Souper Bowl scoops up funds

From left, Alissa Sutter, Kansas City, Mo., Sean Maher and Sarah Hinman, both of Lawrence, try to choose which ceramic pieces to purchase during the annual Souper Bowl Saturday, a benefit for the Lawrence Arts Center ceramics program. More than 800 bowls were available at the sale in the main gallery of the arts center.

Brian Horsch stood back Saturday afternoon and watched while those attending the annual Souper Bowl Saturday event inspected his work.

Among the hundreds of bowls that sat on display at the Lawrence Arts Center, 940 N.H., were his creations of animal sculptures and boxes. Of the 20 pieces he had brought to the event, only a few remained.
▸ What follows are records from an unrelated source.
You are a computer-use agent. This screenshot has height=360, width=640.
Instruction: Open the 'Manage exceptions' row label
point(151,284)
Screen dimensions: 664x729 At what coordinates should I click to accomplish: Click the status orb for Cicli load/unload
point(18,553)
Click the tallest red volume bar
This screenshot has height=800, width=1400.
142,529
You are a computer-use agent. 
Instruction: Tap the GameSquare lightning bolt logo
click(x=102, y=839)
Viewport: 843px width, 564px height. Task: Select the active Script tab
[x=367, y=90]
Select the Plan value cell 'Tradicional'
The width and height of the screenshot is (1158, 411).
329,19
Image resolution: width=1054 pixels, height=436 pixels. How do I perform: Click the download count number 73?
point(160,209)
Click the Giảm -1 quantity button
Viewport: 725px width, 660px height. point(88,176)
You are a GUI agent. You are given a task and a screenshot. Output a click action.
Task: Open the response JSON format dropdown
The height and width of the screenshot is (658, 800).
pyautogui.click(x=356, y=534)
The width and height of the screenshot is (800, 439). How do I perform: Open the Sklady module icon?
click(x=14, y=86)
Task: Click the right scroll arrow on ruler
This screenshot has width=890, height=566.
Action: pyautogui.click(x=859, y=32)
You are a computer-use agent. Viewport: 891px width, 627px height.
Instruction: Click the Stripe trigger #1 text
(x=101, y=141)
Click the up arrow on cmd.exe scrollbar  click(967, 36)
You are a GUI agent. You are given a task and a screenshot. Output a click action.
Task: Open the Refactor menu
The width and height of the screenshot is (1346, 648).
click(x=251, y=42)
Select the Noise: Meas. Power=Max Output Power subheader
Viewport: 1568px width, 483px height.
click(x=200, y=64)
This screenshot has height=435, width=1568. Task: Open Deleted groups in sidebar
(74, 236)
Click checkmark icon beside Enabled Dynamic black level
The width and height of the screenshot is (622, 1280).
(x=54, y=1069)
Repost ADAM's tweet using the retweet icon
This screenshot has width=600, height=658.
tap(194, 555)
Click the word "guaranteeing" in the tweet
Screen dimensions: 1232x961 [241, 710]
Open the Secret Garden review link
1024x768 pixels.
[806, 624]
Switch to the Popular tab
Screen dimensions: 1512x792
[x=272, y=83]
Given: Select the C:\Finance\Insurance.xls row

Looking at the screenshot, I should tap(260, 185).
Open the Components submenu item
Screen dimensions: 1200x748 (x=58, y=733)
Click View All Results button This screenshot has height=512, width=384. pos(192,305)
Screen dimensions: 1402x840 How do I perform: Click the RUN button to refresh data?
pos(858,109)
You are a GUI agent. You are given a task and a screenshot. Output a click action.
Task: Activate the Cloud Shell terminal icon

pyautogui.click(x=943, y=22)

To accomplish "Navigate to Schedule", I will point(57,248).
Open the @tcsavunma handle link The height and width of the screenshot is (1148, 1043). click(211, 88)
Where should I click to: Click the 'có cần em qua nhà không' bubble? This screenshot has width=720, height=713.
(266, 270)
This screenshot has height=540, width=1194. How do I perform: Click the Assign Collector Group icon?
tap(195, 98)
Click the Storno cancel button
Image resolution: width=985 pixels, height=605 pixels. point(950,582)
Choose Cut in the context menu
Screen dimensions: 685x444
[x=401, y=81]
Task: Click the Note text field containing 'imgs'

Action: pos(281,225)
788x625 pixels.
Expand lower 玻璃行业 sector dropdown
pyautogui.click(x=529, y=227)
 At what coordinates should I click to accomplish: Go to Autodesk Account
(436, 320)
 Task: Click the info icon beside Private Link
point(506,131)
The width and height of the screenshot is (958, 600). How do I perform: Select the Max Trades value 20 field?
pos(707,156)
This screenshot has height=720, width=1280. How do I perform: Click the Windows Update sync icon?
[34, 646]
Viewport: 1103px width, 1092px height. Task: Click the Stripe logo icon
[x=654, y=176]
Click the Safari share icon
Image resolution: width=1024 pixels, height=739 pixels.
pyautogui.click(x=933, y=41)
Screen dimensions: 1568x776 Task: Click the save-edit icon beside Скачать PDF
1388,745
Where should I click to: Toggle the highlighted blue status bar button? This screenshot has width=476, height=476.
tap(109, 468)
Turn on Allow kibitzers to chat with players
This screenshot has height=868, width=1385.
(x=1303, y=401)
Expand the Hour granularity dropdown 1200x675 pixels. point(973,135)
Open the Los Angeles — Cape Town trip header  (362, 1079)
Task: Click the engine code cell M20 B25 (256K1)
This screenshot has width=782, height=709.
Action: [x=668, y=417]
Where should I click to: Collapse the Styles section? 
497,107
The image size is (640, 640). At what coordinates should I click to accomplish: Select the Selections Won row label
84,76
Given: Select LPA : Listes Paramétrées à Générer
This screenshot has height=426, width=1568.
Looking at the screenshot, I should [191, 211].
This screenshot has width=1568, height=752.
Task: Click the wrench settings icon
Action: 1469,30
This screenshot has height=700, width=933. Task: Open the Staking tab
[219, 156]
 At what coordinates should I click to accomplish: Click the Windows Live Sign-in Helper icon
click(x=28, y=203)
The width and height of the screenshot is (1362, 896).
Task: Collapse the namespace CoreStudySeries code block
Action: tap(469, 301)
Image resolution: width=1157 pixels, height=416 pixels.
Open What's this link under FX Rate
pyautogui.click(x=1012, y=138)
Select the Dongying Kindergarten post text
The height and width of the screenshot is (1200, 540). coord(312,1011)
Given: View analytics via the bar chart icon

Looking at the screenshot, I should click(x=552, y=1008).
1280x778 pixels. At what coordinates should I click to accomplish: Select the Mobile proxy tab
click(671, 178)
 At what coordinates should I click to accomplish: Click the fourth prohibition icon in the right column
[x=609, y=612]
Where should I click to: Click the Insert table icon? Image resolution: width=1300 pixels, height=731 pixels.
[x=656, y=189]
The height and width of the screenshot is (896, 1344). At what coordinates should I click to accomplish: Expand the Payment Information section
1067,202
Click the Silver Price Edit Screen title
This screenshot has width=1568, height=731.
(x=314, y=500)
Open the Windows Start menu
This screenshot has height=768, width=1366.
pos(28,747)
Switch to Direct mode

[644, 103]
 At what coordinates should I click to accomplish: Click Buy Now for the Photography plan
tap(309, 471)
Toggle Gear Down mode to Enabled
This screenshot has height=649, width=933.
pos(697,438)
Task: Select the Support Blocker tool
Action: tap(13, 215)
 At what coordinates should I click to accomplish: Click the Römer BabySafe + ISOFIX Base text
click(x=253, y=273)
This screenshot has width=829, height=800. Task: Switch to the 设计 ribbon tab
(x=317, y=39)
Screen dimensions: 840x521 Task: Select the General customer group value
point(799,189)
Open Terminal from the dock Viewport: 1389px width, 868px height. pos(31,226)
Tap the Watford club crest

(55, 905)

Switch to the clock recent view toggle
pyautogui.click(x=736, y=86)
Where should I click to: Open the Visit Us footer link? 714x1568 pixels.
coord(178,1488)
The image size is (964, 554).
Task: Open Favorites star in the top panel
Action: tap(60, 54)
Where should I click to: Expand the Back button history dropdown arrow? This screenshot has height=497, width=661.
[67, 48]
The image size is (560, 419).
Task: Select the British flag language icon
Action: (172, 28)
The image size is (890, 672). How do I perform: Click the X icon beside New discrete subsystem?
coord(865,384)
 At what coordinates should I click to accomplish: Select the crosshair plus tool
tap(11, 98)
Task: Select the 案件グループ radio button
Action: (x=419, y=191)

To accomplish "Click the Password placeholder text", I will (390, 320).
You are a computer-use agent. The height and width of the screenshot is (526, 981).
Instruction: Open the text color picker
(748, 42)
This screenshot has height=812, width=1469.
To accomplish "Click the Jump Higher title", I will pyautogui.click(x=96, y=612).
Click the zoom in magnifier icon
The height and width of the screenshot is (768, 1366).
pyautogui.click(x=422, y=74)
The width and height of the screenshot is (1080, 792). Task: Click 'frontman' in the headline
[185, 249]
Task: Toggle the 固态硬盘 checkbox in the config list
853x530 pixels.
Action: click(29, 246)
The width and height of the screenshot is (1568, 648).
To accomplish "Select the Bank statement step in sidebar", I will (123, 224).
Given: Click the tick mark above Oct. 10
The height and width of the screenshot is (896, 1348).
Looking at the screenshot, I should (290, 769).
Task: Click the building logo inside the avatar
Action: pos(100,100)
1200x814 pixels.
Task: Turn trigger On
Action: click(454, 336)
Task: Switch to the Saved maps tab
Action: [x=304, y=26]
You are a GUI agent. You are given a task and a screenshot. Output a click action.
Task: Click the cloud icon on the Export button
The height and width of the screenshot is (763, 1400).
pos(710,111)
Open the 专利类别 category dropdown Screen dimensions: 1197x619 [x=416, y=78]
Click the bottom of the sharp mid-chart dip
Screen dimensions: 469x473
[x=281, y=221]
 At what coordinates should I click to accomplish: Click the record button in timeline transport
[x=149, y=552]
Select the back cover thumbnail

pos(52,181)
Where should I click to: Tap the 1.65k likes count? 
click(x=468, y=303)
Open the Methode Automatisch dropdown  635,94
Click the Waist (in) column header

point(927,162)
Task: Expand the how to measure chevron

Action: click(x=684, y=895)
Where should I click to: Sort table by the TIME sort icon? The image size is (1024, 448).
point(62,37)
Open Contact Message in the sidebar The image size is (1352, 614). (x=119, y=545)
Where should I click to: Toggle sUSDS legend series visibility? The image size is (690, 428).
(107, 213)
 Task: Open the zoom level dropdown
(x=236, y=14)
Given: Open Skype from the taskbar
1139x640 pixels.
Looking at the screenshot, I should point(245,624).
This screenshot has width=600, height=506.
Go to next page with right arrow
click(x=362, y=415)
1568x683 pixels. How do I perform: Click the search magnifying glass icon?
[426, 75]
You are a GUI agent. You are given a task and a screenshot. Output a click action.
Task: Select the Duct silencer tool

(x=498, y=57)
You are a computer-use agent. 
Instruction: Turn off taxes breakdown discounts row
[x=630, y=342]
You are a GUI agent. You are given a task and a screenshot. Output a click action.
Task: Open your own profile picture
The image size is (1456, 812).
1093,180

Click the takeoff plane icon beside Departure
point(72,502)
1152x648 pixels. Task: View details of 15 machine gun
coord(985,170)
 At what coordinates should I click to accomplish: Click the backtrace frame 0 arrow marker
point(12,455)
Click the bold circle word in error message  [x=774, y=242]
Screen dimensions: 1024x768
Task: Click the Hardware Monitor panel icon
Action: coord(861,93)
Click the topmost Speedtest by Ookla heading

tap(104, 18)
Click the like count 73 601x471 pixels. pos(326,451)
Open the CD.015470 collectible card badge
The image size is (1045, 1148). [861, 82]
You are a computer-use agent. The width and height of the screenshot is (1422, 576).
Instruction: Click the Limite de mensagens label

“It’s very strange,” Horsch said of his first experience of having his work up for sale.

Horsch and his pieces represent the broadening kinds of pottery at the event from beyond bowls to platters, blown-glass pieces and sculptures.

“The quality just keeps getting better and better each year, and the variety is sort of branching out even further,” said Ben Ahlvers, event organizer and the center’s associate education director.

The yearly fundraiser benefits the art center’s ceramic studio, which has about 600 students. Money goes toward purchasing material, maintaining equipment and bringing in workshops and visiting artists.

At the event, patrons purchased a piece of pottery and were then fed soup and bread, which was donated by Hy-Vee and Great Harvest Bread Co.

Horsch — whose day job is an optometrist — took a pottery class at the arts center last year and has been obsessed ever since.

“Clay is so much fun. If you mess up, you throw it away and start over,” he said.

With other students, Horsch worked over the holiday break to make the pieces that were on sale Saturday. Along with wanting to help out, he said part of the draw was the use of free clay and studio time.

“There was sort of this camaraderie feeling, working for the common cause, and you get to perfect your craft,” Horsch said.

More than 400 people attended Saturday’s Souper Bowl.

Among them were first-timers Judy Harrington and Renate DeAngelo. It took almost half an hour and more than one lap around the room before deciding what pottery they wanted to buy.

“They’re all different creations, and each bowl has such a unique impression of the person who made it,” DeAngelo said.